Jeitão de poucos amigos
No Senado, Mercadante cumpriu a missão partidária. Segurou nas costas uma bancada totalmente inexpressiva do PT contra uma maioria articulada e bastante experiente do PSDB e PFL. Extremamente centralizador, tentava estar em todos os lugares e controlar todas as votações.
O malabarismo provocou alguns desastres políticos e vários ruídos com a oposição. Mas conseguiu conduzir negociações relevantes com o PSDB, PFL e PMDB em vários momentos. Ainda assim, não é benquisto pelos colegas. Há, inclusive, um bordão entre os senadores quando um deles esquece de cumprimentar o outro: "Bom dia, Mercadante!", dizem eles, colecionando sarcasmos sobre o jeitão difícil e de poucos amigos do líder do governo.

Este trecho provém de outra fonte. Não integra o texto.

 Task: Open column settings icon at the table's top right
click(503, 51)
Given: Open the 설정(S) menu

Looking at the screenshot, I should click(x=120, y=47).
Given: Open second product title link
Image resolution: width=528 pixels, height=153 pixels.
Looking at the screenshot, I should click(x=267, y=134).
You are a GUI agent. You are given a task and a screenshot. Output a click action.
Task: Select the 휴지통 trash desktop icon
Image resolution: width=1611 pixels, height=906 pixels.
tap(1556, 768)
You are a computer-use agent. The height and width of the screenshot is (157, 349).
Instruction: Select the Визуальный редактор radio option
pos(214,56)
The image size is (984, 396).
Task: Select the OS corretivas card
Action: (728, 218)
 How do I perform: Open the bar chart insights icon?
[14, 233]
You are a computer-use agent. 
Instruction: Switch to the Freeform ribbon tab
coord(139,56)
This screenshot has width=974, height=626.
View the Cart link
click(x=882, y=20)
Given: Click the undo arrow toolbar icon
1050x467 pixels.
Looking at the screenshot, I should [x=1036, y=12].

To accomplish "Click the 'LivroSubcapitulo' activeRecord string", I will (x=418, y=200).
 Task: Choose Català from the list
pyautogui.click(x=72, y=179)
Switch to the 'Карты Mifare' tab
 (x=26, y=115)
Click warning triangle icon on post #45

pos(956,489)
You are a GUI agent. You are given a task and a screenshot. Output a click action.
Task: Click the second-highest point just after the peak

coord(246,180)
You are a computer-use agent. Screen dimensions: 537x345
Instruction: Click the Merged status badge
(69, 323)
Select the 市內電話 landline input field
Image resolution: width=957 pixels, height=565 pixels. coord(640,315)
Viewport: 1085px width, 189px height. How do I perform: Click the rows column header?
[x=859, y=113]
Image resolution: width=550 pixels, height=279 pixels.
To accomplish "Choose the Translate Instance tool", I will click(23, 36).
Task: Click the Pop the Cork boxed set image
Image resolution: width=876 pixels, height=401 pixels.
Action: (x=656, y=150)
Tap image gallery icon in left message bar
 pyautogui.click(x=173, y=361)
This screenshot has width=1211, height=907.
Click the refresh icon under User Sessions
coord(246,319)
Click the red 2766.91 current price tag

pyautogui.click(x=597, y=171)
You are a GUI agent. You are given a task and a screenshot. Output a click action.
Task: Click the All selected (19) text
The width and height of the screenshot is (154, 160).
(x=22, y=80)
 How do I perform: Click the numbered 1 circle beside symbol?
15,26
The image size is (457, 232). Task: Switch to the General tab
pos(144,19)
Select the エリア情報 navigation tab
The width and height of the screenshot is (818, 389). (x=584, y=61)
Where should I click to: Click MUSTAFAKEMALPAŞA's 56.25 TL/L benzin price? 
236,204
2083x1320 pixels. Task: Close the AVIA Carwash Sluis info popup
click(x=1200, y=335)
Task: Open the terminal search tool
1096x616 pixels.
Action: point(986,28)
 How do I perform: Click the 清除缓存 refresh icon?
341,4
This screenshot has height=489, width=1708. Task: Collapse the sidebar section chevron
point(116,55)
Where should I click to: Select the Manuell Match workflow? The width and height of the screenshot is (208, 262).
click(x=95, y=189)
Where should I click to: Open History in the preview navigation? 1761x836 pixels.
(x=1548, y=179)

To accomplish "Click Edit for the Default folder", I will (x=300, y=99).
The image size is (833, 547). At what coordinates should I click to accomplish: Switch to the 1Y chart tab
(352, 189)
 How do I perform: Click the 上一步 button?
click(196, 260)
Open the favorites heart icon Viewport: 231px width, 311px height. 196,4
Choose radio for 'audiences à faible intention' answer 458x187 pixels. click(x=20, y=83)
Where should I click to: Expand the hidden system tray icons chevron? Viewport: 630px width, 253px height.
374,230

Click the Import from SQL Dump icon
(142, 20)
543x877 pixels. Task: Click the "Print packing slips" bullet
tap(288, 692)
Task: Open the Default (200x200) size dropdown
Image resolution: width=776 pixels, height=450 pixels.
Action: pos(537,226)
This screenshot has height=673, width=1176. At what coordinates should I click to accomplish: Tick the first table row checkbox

Enquanto exalta a fidelidade a Lula, há vários petistas que o consideram desleal na política. Citam, como exemplo, o caso do mensalão. Mercadante, assim como Lula, rifou os correligionários.
Não defendeu ninguém publicamente. "Nos bastidores, ajudou para que não fossem cassados. Mas não defendeu ninguém", conta um petista magoado. Ainda assim, buscou, na prévia para o governo, o apoio do ex-presidente da Câmara João Paulo Cunha, envolvido no mensalão, mas absolvido da cassação.